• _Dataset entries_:
____

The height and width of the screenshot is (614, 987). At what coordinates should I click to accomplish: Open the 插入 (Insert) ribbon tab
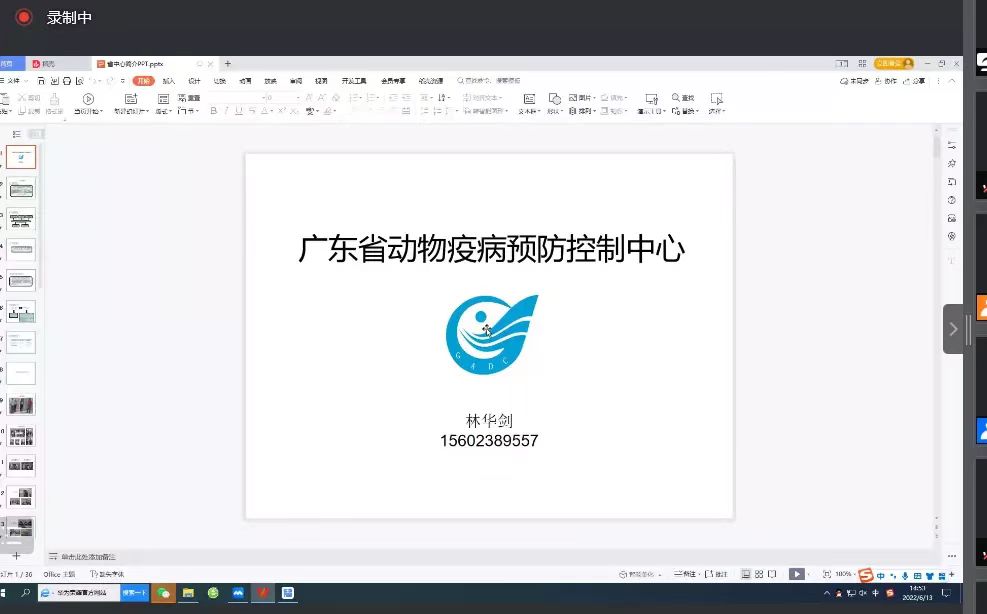point(169,80)
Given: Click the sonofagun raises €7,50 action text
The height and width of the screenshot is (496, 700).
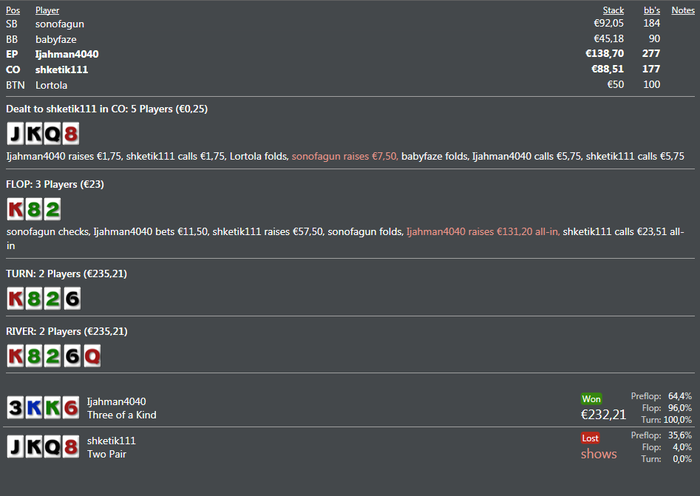Looking at the screenshot, I should tap(345, 156).
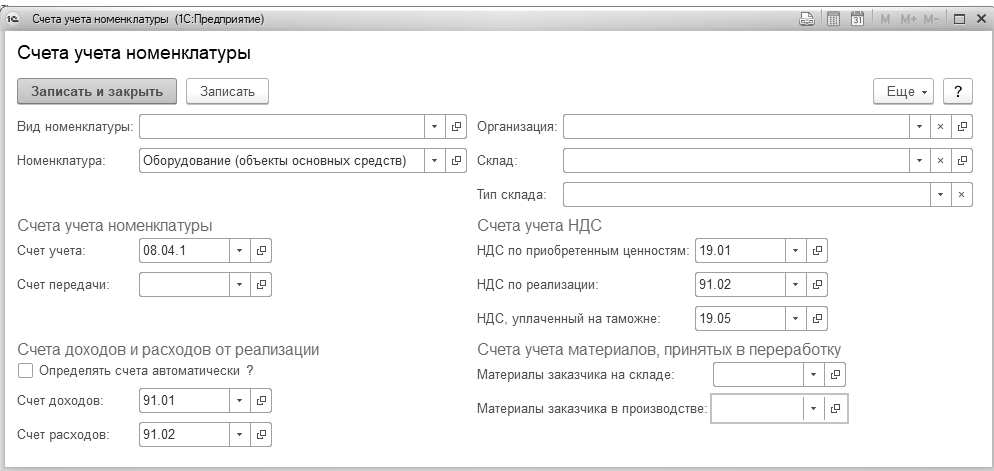This screenshot has height=471, width=994.
Task: Clear the Тип склада field with X
Action: [961, 194]
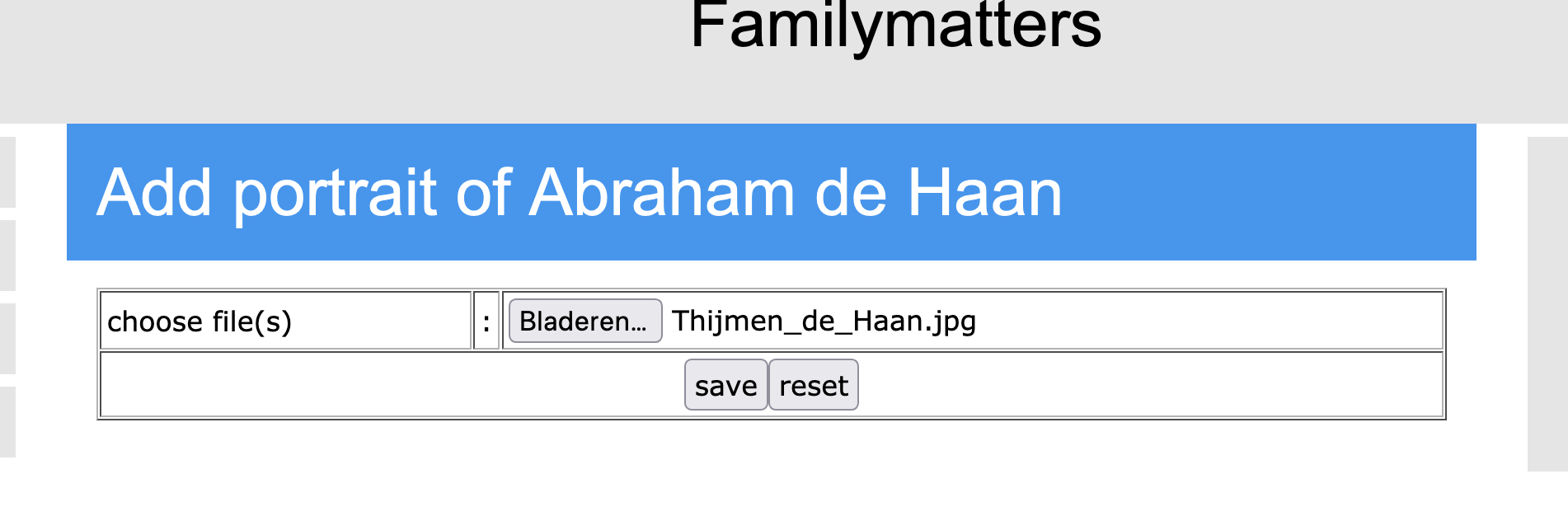Click the Familymatters site title
Image resolution: width=1568 pixels, height=521 pixels.
click(x=895, y=26)
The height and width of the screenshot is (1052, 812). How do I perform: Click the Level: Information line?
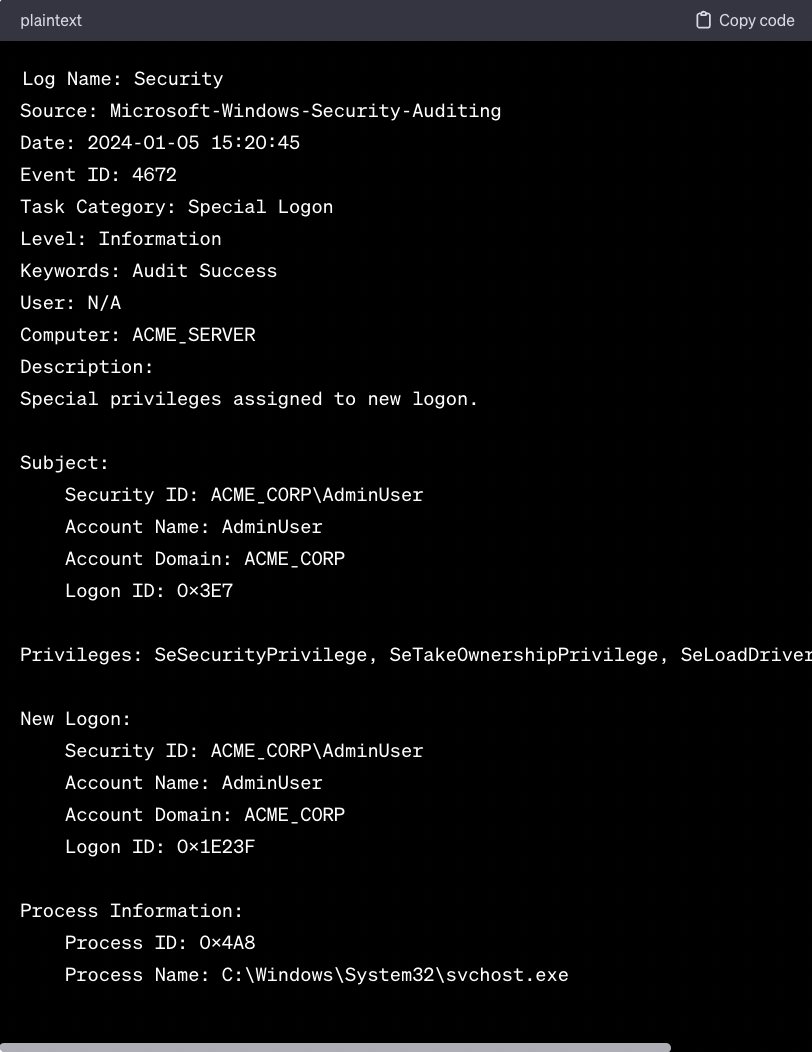click(120, 238)
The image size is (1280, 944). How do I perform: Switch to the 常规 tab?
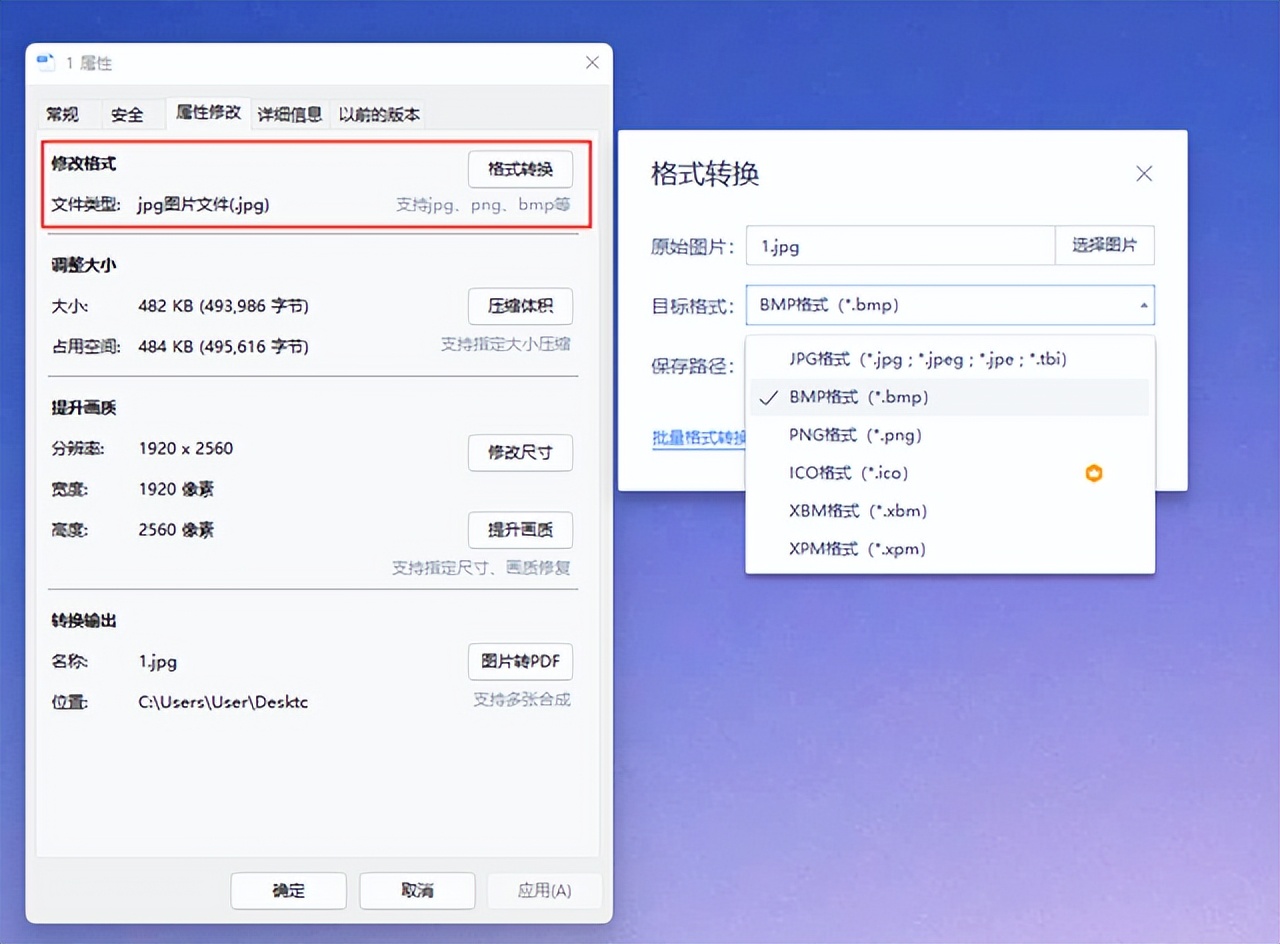[66, 114]
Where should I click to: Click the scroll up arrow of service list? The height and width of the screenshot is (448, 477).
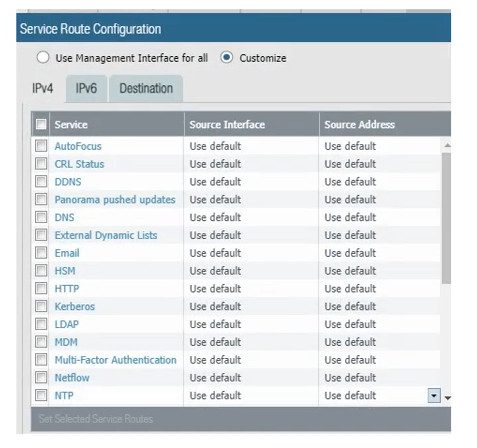pos(448,145)
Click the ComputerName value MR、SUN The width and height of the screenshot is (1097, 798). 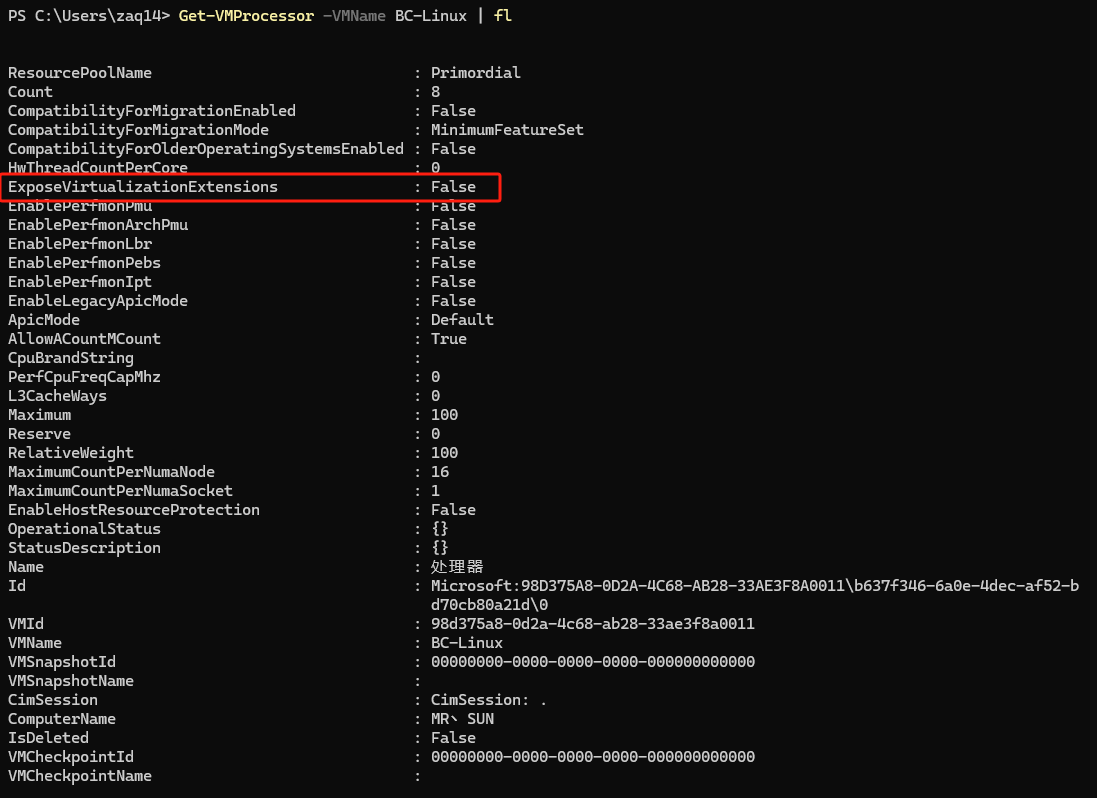tap(462, 719)
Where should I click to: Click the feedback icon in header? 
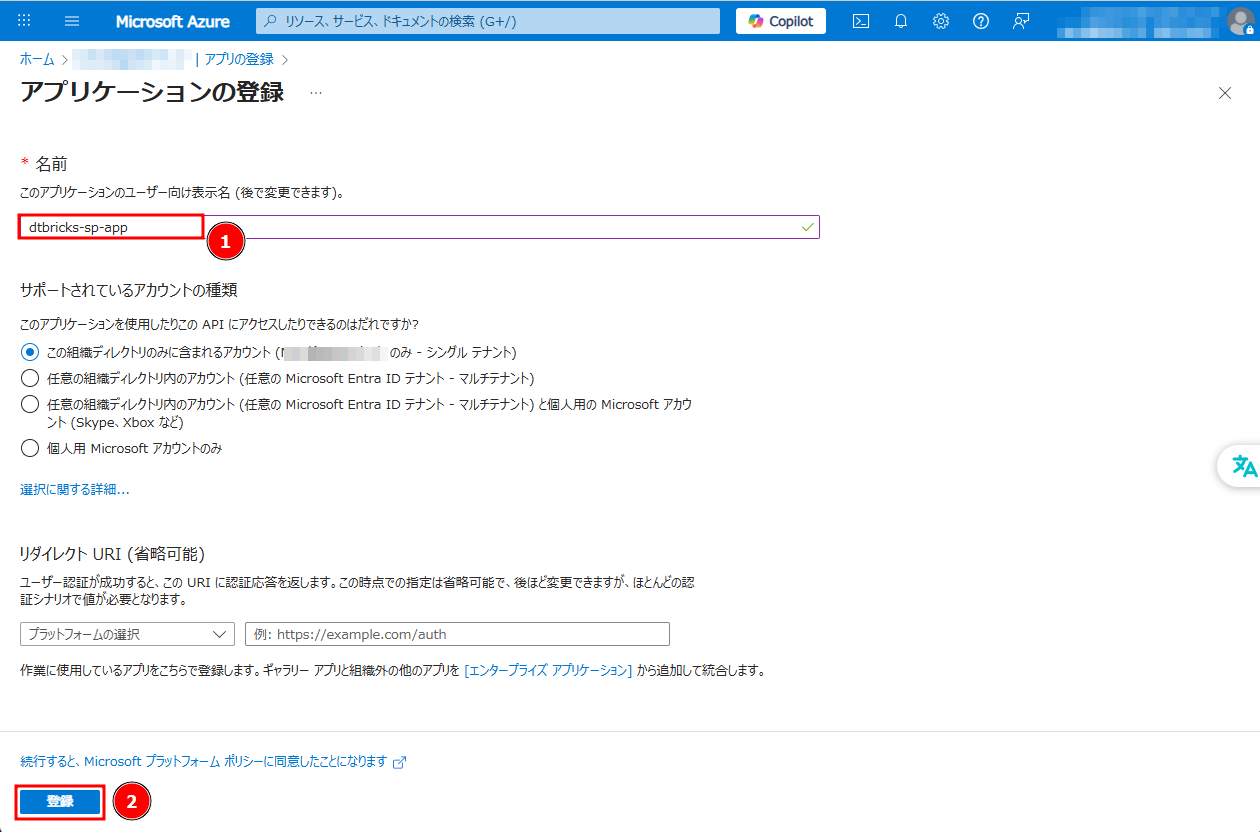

____

• _YOUR ASSIGNMENT_: What is needed is the exact run of lines from the start of the data through the line with "Given: Click the", both ends included, minus the pictures.

• _EXERCISE SOLUTION_:
The height and width of the screenshot is (614, 987). At what coordinates should I click to accomplish: Open the 插入 (Insert) ribbon tab
point(169,80)
Given: Click the sonofagun raises €7,50 action text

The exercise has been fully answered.